Is it indeed becoming ever more dangerous in our time because there is no adequate protection against psychic epidemics? It was a collective detachment from reality, and delusions and paranoia caused the all-powerful totalitarian governments in countries such as the Soviet Union, Nazi Germany, North Korea, China and Cambodia.
We should be grateful that the European Union, Russia and China stayed on the same side of the ideological divide. Türkiye, Saudi Arabia, Egypt, Pakistan and several Gulf countries have made moves to keep the U.S. out of the alliance structures in the Middle East.

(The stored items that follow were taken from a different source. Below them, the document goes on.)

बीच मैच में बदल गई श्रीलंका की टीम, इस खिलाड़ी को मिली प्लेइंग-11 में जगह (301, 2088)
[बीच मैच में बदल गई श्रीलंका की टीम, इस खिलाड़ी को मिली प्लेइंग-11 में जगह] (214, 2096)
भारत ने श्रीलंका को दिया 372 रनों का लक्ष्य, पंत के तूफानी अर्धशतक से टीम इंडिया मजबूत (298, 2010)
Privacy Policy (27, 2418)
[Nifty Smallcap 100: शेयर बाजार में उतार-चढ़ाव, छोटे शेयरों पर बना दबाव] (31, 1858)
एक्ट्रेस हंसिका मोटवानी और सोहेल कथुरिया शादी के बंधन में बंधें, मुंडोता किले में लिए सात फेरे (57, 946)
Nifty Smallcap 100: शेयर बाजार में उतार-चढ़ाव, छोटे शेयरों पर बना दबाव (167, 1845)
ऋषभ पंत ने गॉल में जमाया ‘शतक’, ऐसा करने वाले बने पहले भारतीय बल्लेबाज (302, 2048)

Who knows, after going to the brink of civilizational destruction, Iran might also see that those Arab countries have sought alliances with America because of their own belligerence in the neighborhood. Iran’s mullahs cannot claim that their belligerence is to protect Palestinians and Lebanese people. They can be better protected without seeking the total wipe out of Israel from the map.
What needs to be wiped out is Zionism. What we need is a total reconstruction of Israel and Palestine in accordance with the never-implemented U.N. 1947 partition plan. These targets seem to be achieved by the millions of people who took to the streets globally in support of Palestinians.
Jung studied the phenomenon of epidemic thoroughly and wrote that the infected individuals "become morally and spiritually inferior; they sink to the bottom of intellectual community; they become more unreasonable, irresponsible, emotional, erratic and unreliable.”
Does that description remind you of some people?